Album Reviews

Alistair The Optimist – Alistair The Optimist

(Milk Float) UK release date: 12 December 2011

This project is not just a fulfillment of an ambition to write and record an album (still a substantial creative achievement even in this age of relative ease of access to technology), it also represents a brilliant triumph over physical and emotional limitations. Alistair suffers from Motor Neurone Disease, a degenerative disease that causes progressive loss of mobility in the limbs and which currently remains incurable. This recording is a culmination of Alistair’s desire to record quickly, before the disease prevented him from playing drums. It is also being released in conjunction with an MND Association campaign promoting ‘incurable optimism’ – a more positive presentation of living with this undoubtedly terrible disease.

Alistair is primarily a drummer but, by the time the band gathered together to record this album over a long weekend at Cross Leaze farm studio in August last year, he had already lost some of his strength and mobility. Unable to operate his foot pedals, the group worked together to devise a new set-up that enabled him to play and for the band to record basic tracks live. His bass drum was turned on its side and Alistair played basic, fundamental rhythms using his hands. Finding it difficult to grip conventional drum sticks, he instead used hot-rods, which, as well as having a thicker base, comprise thin tubular strips of wood banded together and create a very different, more rustic sound. This actually adds a great deal of character and feel to the album as a whole, and the live approach to recording has meant that these songs have a great deal of emotion and conviction.

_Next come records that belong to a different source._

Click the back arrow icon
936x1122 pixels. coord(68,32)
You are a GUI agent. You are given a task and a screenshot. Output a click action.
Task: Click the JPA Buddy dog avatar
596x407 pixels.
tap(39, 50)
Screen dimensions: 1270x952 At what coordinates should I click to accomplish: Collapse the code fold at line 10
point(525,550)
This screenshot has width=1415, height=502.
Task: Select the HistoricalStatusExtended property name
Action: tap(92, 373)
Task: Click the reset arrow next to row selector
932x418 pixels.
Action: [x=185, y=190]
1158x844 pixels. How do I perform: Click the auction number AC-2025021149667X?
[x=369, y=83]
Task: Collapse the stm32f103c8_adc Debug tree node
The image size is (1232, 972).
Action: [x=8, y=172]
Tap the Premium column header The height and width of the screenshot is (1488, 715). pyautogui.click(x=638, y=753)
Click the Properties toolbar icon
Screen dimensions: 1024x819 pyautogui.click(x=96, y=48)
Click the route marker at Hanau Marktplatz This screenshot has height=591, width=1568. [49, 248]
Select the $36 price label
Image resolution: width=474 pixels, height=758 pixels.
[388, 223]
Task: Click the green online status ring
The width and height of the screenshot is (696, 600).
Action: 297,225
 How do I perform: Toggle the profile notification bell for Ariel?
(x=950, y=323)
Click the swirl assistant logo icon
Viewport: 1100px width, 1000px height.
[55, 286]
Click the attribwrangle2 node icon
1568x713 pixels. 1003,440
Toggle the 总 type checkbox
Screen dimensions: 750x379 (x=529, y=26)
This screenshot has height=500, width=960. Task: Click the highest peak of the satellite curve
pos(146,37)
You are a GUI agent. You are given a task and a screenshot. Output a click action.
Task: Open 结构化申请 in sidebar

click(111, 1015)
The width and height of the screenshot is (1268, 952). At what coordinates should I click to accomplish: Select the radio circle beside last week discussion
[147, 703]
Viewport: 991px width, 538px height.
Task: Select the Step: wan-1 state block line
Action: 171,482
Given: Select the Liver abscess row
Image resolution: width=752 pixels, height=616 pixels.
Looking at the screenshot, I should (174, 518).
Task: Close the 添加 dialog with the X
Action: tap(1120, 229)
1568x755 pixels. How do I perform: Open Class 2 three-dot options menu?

Although the focus of the MND campaign is understandably on Alistair, this is very much a band project, with songs written by various band members, often in collaboration with each other. The songs all share a simplicity, directness and clarity. Although horns and strings have sometimes been overdubbed, there is nothing here that feels extraneous – and it is the sound and feel of the ensemble that primarily makes the music so generous and evocative. It’s straightforward, unassuming music, executed with considerable skill and feeling, that makes a clear virtue of its simplicity. Where there are additions – fiddle, banjo, the backing vocals of New Pornographers‘ Kathryn Calder (who lost her mother to ALS and contacted Alistair after hearing about the campaign), they seem entirely appropriate to their surroundings – enhancement rather than clutter.

The richness and clarity of Alex Moore’s voice, particularly in these largely acoustic settings, seems reminiscent of some of the lusher, forgotten end of nineties British alternative pop – The Unbelievable Truth and Gene are two acts that spring to mind as reference points, particularly on the relaxed, graceful 6/8 lilt of Metal Men. There’s also a maturity and calmness to the overall sound that suggests the influence or arch, sophisticated songwriters such as Chris Difford or Boo Hewerdine.

Knowledge of Alistair’s condition inevitably imbues the songs with a rather different gravitas, not least No One’s familiar descriptions of the unavoidable passage of time (“first your here and then you’re gone”). Nevertheless, in keeping with the theme of the campaign, whilst this music can sometimes be melancholy or reflective, it also has a breeziness and crispness that feels, well, optimistic. So, whilst the opening In The Wake might comprise a litany of disappointments, the final repeated chant (“roll the stone away”) feels like both an acceptance and an affirmation. The defiant triumph in the face of adversity of Nothing To Me Now is also a prime example. The mood of the whole project is neatly encapsulated in the positive closer Survivors.

22% of the proceeds raised from downloads of this album will go to the MND Association, the rest to supporting Alistair’s family. The album has a modest but powerful resonance, however, and the music itself is a contribution that both supports and goes beyond the context of the campaign.